GIVEN TEXT.
..............................

It's been nearly two weeks since SIL passed. Routines are weird. Mom seemed to mourn the first week while I was okay but it's kind of reversed. Me and the kids are freaking about school, we had to explain to professors this was a loss, but also in detail because she was a member of our household for over three years and had been in hospice in our home. It's funny, in previous semesters I'd shared more freely ( small school, small classes). My kids feel as if they shouldn't be affected because Mom and I did most of the caregiving. But it was THEIR aunt! My husband only took one day off of work and it's HIS SISTER. Meanwhile her best friend's daughter took a week bereavement. It's so strange how the 'standards' of mourning differ from reality. I keep telling my kids they can mourn how they need, there is no set way.

..............................

AVAILABLE DATA.
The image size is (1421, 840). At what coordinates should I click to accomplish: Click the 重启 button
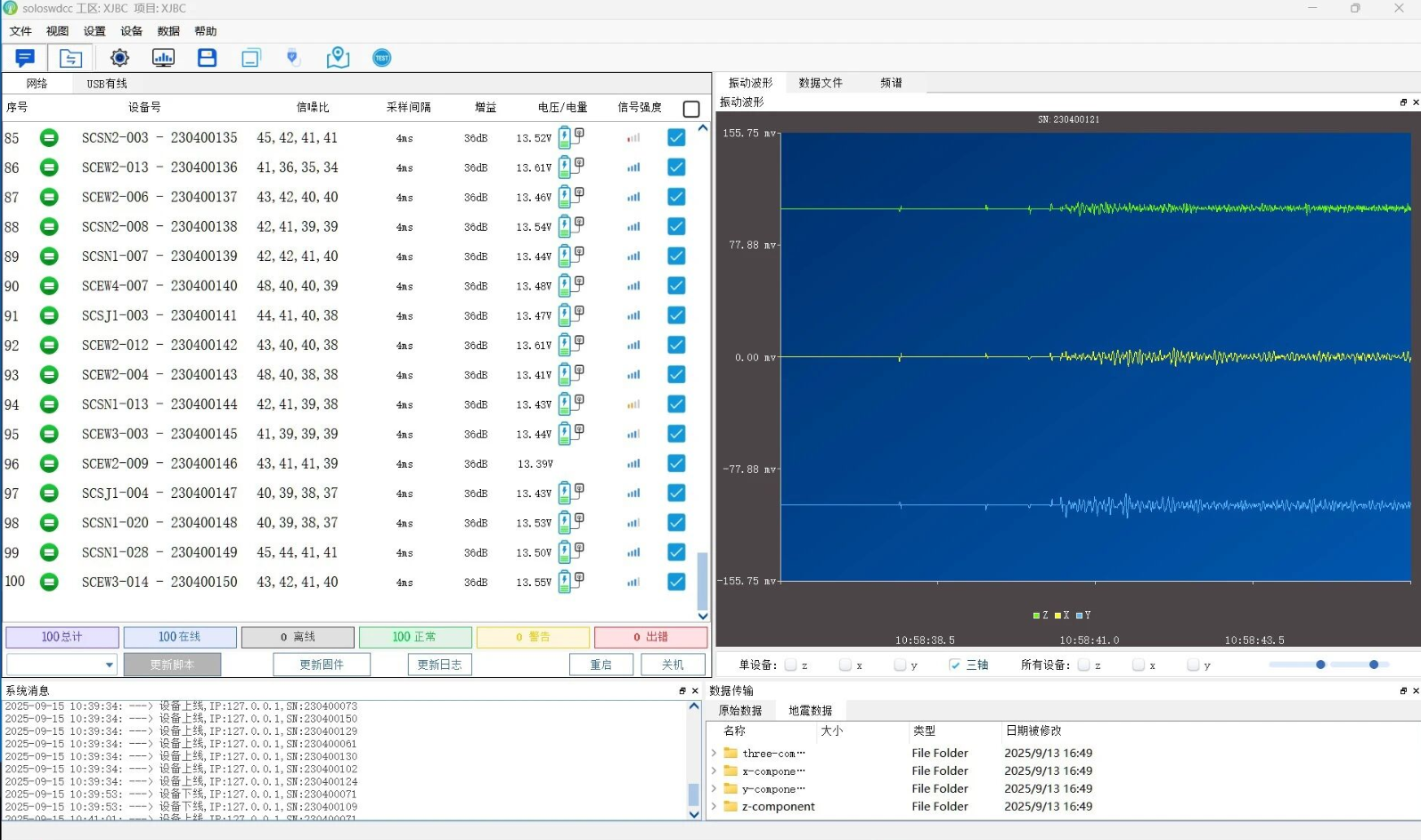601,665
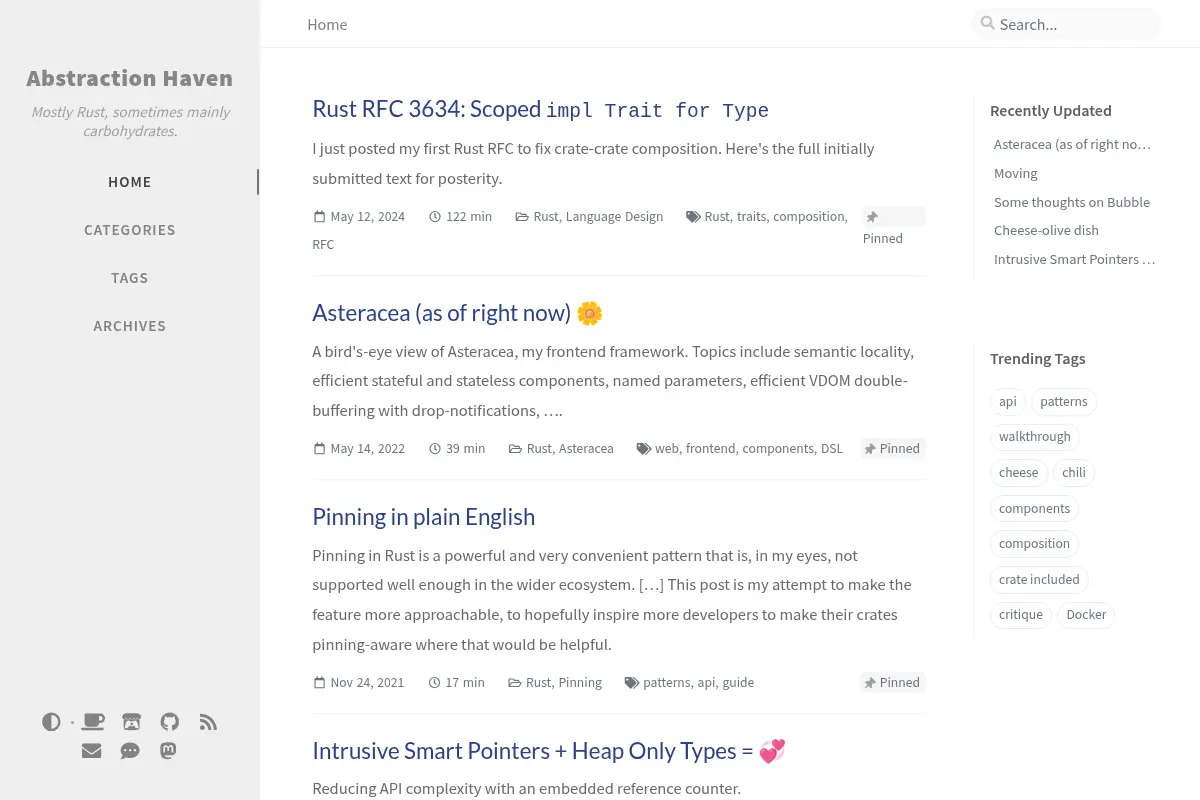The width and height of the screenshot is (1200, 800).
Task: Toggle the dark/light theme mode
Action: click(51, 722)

..............................

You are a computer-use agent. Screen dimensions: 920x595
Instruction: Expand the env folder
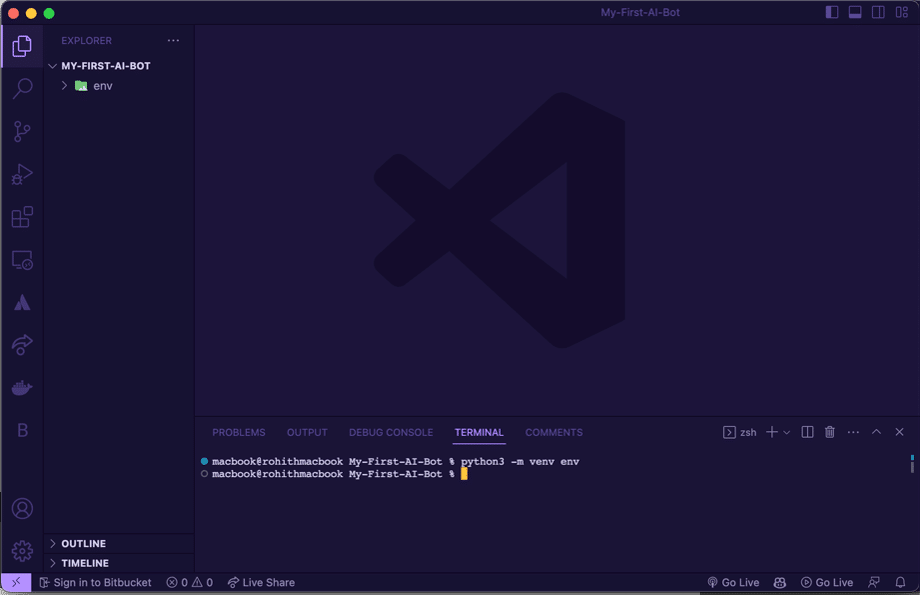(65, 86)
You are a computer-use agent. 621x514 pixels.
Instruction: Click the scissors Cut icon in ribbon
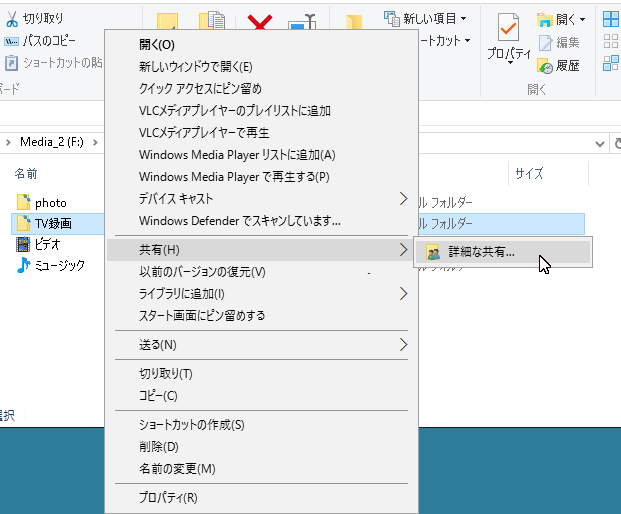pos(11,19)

..............................

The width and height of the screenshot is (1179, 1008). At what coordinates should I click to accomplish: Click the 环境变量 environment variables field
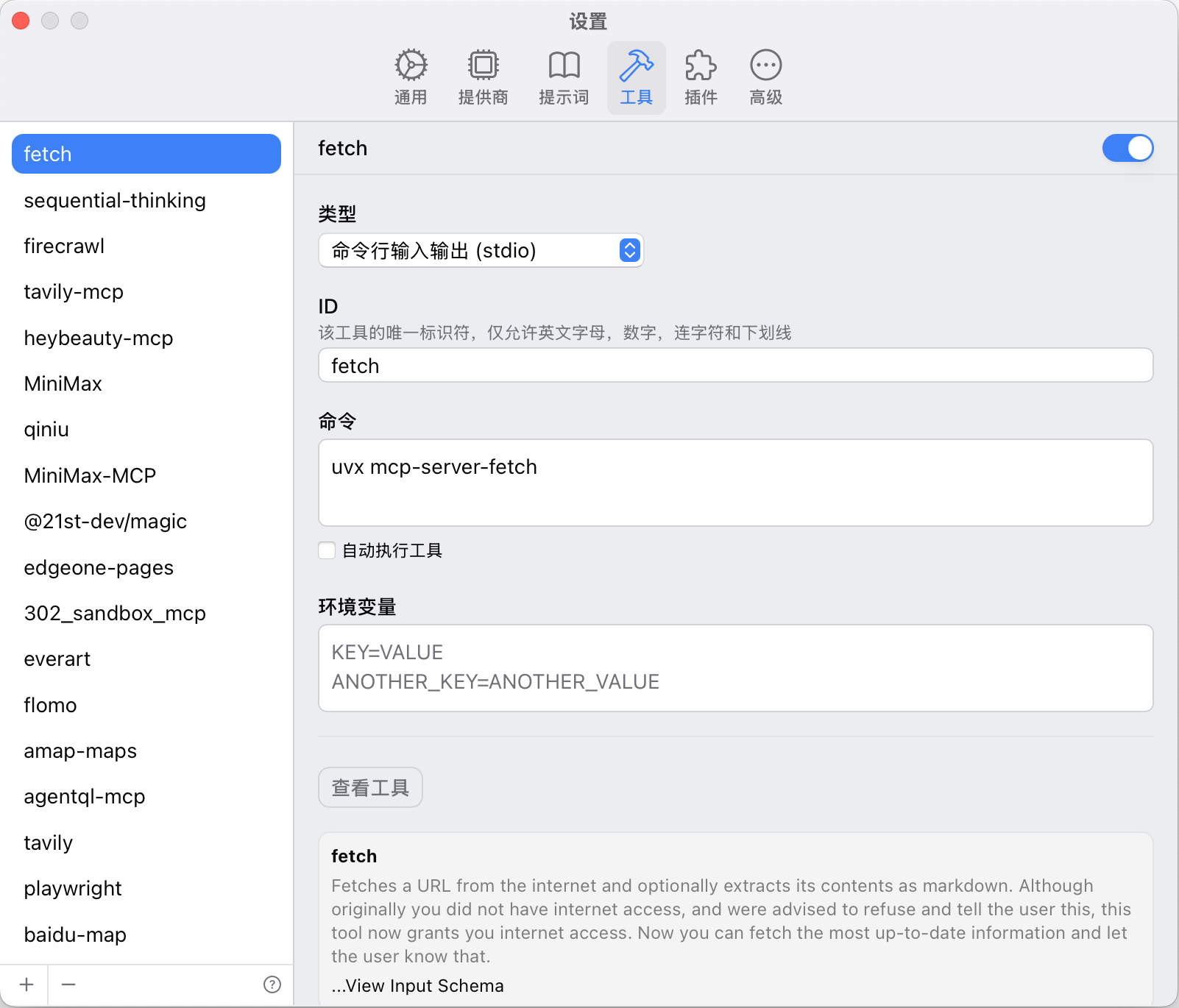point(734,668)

..............................

TASK ITEM. Extend the post about grieving a sister-in-law, beginning right after its last sentence. The data have no connection to the post about grieving a sister-in-law.

RESULT OF THIS EXERCISE.
Things started hitting me going through her family pictures. SIL inherited ALL the family pictures (six kids), from the oldest born in 1951 to my husband born in 1963. Apparently MIL gave no pictures to anybody from their childhoods. NONE. Yikes. Except us. lol. So here I am, going through over 60 years of other people's childhood photographs. Luckily MIL and I had done some before shed passed so I knew faces. Jeez, both these woman sure left me a task because both refused to give them up! WHY? MIL only looked at them with me and gave me a bunch. Apparently she denied everyone. So sad, pictures are important and she took TONS of great ones nobody saw. So I'm parceling them out past the 50s, pre-50s, giving them to the oldest brother to figure out. Made three large collages for SIL services, one childhood, one teens and one adult years. I don't even know where the ones MIL and I did go through are yet!

And again I can only go by how we do it in my family. So in collages I try and add pictures that include SIL and each family member. I will take them apart and give those pictures away also. It's very fitting, almost every childhood picture my hubby and his sister are side by side. Couldn't find any newer than ten years but one the nurse took and another from her brother. But that's okay, I think that's how she wants to be remembered.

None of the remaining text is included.